In response to:
The Last Word from the August 13, 1992 issue
To the Editors:
In his otherwise engaging review of Samuel Beckett’s late prose pieces, and candid assessment of their publication history, John Banville repeats a few errors that I’m sure he’ll agree ought to be corrected before they cause further mischief. He remarks that: “The (relative) popularity of the piece Company, (1980), can be at least in part explained by the air of nostalgia that pervades it. Never before had Beckett dwelt so tenderly on what, on the evidence of Deirdre Bair’s flawed biography, and Eoin O’Brien’s more dependable The Beckett Country, we could recognize as memories of the author’s own past, especially his childhood” [pg. 17].
Beckett returned to English to write the extraordinary play for radio, All That Fall (1955) at the invitation of the BBC. Both it and the subsequent radio play, Embers (1959)—also written in English—are exquisitely tinged with a nostalgia for the Foxrock landscape of his youth that is similar to that invoked in Company and other late prose pieces. Perhaps that is among the reasons why the radio plays meant so much to him late in life: Beckett could quote passages from them from memory in the late 1980s and in response to a question about the “sucking” sound of the waves in Embers directed me to Killeney Beach (near Foxrock), which he described at length, in exacting detail, and with evident pleasure and affection.
Banville’s oversight results from deciding to “confine [his] comments…almost entirely to Beckett’s work in fiction” [p. 18, footnote 16] and from depending on the “flawed biography” for anything but gossip.
Everett C. Frost
Director, The [American] Beckett
Festival of Radio Plays
New York City
John Banville replies:
I have said before, and take this opportunity to say again, that I have very great admiration for John Calder as a publisher not only of Beckett but of many other “difficult” modern masters. His courage and tenacity over four decades in a cutthroat business have been a steady light in a steadily darkening landscape. However, as I indicated in my review, I believe that he made a mistake in putting together the three texts Company, Ill Seen Ill Said, and Worstward Ho and calling the volume a trilogy—not a very great mistake, perhaps, but one which at the very least will cause confusion among future readers. It is true that Gerry Dukes, in his review of Nohow On which I published earlier this year in The Irish Times, made some of the same points that I made in my NYR review; this does not indicate that I was “unduly influenced,” but simply that Mr. Dukes and I agree that the “trilogy” was an unwise initiative, even if Beckett did approve of it. I sympathize with Mr. Calder (and with Barney Rosset) in the matter of the publishing history of Stirrings Still; however, I am not convinced by his argument that a trade edition of the text would have “killed” demand for the deluxe version. Anyone who knows anything of the publishing trade is well aware that many deluxe editions are issued at the same time as the trade edition, in fact, some of Mr. Calder’s own trade publications carry the information that a deluxe version of the same book is available. As to Mr. Calder’s interpretations of the four texts under discussion, I can only echo him and say that he is entitled to his opinion, and reiterate my opinion that Ill Seen Ill Said does not belong with the other two texts in the volume. It would be futile to labor this point. I am very glad to hear that Barney Rosset has brought out a trade paperback of Stirrings Still, and I hope that it does not kill demand for any remaining copies of the deluxe edition. As to Eoin O’Brien’s The Beckett Country, I am grateful to Mr. Calder for his correction about availability in the United States, for I would not wish to hamper readers eager to find this fine and careful book.

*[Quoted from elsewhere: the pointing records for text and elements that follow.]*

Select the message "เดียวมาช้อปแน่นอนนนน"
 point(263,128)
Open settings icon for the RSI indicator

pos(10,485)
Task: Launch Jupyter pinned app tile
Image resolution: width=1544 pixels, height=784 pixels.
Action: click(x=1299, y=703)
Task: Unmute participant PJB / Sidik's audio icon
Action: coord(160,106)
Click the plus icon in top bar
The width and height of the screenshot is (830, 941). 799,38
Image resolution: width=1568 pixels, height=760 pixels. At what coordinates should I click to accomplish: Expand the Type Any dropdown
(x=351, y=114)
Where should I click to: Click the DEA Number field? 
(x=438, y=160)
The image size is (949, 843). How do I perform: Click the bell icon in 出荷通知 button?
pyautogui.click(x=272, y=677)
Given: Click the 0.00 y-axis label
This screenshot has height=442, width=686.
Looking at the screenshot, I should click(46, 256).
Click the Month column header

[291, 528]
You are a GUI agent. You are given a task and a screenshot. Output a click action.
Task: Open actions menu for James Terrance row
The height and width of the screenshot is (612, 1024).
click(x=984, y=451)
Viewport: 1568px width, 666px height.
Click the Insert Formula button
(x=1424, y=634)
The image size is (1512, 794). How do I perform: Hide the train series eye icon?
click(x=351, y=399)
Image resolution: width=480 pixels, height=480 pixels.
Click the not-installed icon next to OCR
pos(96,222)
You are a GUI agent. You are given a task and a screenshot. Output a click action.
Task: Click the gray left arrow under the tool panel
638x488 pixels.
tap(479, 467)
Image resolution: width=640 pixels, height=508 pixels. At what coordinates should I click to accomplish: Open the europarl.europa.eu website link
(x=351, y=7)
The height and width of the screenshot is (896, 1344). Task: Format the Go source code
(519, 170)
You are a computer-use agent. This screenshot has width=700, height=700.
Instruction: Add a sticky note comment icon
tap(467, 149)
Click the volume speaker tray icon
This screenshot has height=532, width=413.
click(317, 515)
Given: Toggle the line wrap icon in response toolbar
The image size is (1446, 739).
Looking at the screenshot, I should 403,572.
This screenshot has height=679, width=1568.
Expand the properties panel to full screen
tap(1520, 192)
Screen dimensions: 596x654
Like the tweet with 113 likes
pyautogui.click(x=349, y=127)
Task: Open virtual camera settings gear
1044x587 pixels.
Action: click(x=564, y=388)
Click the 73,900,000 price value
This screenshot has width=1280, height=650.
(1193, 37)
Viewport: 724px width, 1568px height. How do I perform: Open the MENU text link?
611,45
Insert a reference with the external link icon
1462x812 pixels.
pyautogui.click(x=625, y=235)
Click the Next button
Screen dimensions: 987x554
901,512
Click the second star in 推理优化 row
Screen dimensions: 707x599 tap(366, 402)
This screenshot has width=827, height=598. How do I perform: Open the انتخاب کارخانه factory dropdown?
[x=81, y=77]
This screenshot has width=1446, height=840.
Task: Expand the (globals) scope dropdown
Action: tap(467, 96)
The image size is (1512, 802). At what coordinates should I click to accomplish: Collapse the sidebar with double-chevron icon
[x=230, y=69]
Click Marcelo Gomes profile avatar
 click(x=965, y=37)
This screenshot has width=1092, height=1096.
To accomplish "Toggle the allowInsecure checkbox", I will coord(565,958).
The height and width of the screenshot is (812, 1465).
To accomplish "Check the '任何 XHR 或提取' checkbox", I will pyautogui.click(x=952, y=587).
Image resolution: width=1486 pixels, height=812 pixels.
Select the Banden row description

I am grateful also to Everett Frost for pointing out the “few errors” in my review (however, for the life of me I cannot find more than one factual correction in his letter). It is true that in confining myself mainly to a consideration of Beckett’s prose I overlooked the history of the composition of All That Fall and Embers, the former of which I consider one of Beckett’s masterworks, though on a smaller scale than the novels. In conclusion, may I join in the spirit of the thing and correct a “few errors” on Mr. Frost’s part: the beach he refers to is Killiney, and no Dubliner would consider it to be “near” Foxrock.